As a real estate sales representative and active investor I always get questions from clients, family and friends about what to buy or how to invest in real estate. First things first, it is not for the faint of heart and I have made my fair share of mistakes over the years. As the saying goes “sometimes you win, sometimes you learn”.
Below I have condensed, what I think, are the most important lessons I have learned over the years into my top 5 tips for investing in real estate.
Don’t take it personal: Like any investment whether it’s stocks, bonds or widgets, remember it has no feelings. Many times we become more attached to our first investment than a girlfriend or boyfriend for sentimental reasons. At the end of the day if it is not making you money let it go. I have met many clients and investors that will hold onto a property in the hopes that one day it will go up in value so they can sell for a profit or be “cash negative” for years (will discuss later) hoping to be positive later on. One thing to remember with real estate, unlike stocks or other investment vehicles, once you buy it or even pay it off you will always have to make payments in the form of property taxes, maintenance (all properties), utilities and/or condo fees. If it doesn't make sense, much like a bad relationship, let it go. Another one will come around.
Start small: I usually advise new investors to start with a small condo here in Toronto for two reasons:
1. A condo requires very little maintenance. You don’t have to worry about a furnace breaking down, leaky roof, snow removal or lawn care. Yes, it does come with a fee but it eliminates a lot of stress and frees up your time.
2. Buy the smallest unit possible! I got this advice from a developer years ago as I was fortunate enough to be an original investor in a new condo project. I wish I had received this advice when I purchased my first condo a few years prior. The smaller the unit the more likely you’re going to be “cash positive” and have it rented on a regular basis. For example if a unit cost $400K you should expect roughly $1900 to $2200 per month in rent in downtown Toronto. Even after you put down 20%, will you be “cash positive” after mortgage payments, property taxes and condo fees? I own a few condos under 500 sq ft that I paid less than $275K for. They command $1395 per month in rent - you do the math. Plus, the smaller the condo, the lower your monthly condo fees.

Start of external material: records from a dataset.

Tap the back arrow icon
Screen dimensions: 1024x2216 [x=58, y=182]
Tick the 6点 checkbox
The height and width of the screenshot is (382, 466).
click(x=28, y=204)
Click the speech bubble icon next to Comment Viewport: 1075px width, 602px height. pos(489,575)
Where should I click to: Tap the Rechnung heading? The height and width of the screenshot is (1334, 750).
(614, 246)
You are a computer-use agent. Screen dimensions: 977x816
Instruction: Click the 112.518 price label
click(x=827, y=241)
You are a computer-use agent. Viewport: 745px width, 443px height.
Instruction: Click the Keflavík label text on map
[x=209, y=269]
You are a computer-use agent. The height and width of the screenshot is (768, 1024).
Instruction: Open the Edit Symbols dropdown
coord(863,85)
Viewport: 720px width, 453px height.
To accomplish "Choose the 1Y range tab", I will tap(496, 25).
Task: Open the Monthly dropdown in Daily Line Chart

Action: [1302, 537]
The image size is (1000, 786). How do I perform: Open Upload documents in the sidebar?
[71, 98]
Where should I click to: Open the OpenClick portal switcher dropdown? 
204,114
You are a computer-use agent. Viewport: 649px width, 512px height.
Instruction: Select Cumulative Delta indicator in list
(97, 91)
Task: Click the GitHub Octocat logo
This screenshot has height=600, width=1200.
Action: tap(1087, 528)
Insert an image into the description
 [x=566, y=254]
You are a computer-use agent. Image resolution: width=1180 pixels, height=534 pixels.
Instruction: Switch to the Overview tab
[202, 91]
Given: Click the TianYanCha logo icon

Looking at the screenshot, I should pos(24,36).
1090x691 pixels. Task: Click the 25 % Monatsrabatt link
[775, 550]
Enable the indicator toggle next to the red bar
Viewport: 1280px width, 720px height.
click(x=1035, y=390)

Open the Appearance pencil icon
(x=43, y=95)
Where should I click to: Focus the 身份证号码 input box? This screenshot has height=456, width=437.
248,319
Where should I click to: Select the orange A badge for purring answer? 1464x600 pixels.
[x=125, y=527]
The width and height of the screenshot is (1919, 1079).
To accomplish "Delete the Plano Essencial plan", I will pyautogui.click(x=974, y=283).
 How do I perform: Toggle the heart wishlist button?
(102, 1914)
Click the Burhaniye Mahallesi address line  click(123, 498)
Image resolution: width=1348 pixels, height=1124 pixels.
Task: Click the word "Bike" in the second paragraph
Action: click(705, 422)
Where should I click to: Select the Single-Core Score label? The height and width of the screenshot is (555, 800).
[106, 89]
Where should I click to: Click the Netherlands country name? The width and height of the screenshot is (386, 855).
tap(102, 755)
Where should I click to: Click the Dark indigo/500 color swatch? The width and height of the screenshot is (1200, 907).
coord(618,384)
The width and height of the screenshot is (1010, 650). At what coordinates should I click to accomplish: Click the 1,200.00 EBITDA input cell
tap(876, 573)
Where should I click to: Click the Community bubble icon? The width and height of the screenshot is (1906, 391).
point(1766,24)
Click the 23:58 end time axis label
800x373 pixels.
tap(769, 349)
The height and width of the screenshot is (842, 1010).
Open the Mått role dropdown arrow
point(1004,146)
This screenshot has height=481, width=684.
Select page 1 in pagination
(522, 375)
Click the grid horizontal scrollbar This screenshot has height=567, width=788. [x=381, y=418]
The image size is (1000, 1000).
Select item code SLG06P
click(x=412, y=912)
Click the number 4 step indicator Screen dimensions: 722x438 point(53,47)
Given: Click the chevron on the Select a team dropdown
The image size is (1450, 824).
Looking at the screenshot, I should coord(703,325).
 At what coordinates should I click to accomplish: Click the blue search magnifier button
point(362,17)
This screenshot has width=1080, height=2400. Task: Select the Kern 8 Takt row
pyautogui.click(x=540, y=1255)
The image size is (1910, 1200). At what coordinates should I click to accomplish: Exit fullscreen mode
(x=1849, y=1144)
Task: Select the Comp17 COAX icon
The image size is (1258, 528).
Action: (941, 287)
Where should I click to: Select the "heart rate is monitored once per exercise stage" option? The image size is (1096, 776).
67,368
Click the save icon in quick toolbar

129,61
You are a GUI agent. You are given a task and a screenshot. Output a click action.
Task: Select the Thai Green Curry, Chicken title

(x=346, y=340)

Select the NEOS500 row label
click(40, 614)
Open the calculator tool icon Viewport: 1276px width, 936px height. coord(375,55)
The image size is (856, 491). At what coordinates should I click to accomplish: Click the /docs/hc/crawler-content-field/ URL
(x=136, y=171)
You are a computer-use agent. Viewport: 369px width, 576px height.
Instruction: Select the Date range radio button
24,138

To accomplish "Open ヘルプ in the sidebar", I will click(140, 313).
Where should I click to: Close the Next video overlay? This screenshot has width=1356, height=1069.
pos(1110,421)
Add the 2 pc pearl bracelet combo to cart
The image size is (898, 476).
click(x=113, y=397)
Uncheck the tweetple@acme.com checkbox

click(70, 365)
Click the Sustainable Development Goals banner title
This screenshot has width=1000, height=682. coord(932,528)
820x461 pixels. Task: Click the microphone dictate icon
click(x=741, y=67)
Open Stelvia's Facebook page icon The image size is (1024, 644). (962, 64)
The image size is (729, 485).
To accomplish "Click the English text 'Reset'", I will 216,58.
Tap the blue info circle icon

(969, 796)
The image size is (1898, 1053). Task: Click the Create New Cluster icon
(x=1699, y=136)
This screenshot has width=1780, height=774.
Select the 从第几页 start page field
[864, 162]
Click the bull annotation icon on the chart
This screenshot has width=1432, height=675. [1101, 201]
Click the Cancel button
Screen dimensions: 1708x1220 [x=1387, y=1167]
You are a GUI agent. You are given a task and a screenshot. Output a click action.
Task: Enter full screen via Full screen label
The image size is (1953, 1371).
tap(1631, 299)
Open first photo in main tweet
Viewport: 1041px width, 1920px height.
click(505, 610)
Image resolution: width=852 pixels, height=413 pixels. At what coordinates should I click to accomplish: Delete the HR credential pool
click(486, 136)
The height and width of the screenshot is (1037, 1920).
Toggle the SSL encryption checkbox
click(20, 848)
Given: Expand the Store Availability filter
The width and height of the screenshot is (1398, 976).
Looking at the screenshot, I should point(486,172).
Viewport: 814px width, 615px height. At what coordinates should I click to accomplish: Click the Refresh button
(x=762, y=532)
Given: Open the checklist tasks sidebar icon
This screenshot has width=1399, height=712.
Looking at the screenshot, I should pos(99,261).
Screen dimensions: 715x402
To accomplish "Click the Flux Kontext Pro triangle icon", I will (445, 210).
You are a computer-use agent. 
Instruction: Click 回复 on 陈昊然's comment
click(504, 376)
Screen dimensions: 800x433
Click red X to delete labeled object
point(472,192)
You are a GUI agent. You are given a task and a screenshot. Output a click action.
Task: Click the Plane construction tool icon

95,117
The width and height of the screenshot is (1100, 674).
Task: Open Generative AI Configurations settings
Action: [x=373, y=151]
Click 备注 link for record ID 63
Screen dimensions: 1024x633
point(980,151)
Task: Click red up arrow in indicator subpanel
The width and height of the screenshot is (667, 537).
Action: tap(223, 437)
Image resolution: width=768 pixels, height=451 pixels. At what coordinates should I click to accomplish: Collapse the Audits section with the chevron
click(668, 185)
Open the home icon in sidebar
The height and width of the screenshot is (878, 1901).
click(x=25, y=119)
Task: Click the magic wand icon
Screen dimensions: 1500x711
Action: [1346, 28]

3. Multifamily: So you purchased your first property, hopefully you’re “cash positive” and like most real estate investors you want to get more. For a lot of people, including myself, looking at multi-unit properties was a natural progression. Why? Economies of scale. Initially when looking at a multi -unit property the numbers seem huge, $700K, $800K or, depending on the area, even more. For my first multi-unit property, I was fortunate to have a friend that was into real estate and was open to going into it together. We were able to pick up a 5-plex for $800K (not Toronto core) which felt like a lot, but once you looked at it per door it made sense. At $800K, it cost us $160K per door, much less than what it would have cost us to buy a condo (even in the ‘burbs). And the best part about it? We were cash positive from the get-go.
4. Cash Flow/Cap Rate: As a real estate investor this is the one thing you always look for. There is positive cash flow where, after all expenses are paid, you will have a steady stream of income, or a negative cash flow where you are actually taking money out of your pocket to cover expenses. I have found that in today’s market, especially when it comes to condos, more people are settling for a negative cash flow with the hope of capital appreciation later on. I am torn on this strategy. Investing in real estate traditionally has always been about cash flow but with interest rates so low, investors are now settling for any type of return including capital gains. If this is what you are banking on - or thinking of banking on - a key factor to remember is that you will not make a profit until you sell and, as we all know, getting in and out of real estate due to fees/taxes can be a very expensive process.
5. Hire a professional: I really find it strange how many people refuse to hire a professional property manager to assist them with their investment. We hire financial advisors, personal trainers and dog walkers, but yet we still have a do-it-yourself attitude when it comes to real estate. Unfortunately, most people realize the value of a property manager after they have had an unpleasant experience. Hiring a property management company makes your life much easier. For a fee of around 7 to 9 per cent of gross rent, they handle everything from collection of rent to maintenance and tenant issues. Ever had a furnace go down? I guarantee you it will never happen in the summer months but, rather, sometime in the dead of winter. Are you in the position to take time off of your job to arrange a repair or replacement? Do you know what needs to be done regarding a tenant that has not paid rent or is habitually late? Or better yet, do you have the time to go to the LTB to clear up a matter? Remember, even if the tenant has not paid rent you still have to pay your mortgage and property taxes. A property manager will make your life much easier, plus their fee is tax deductible.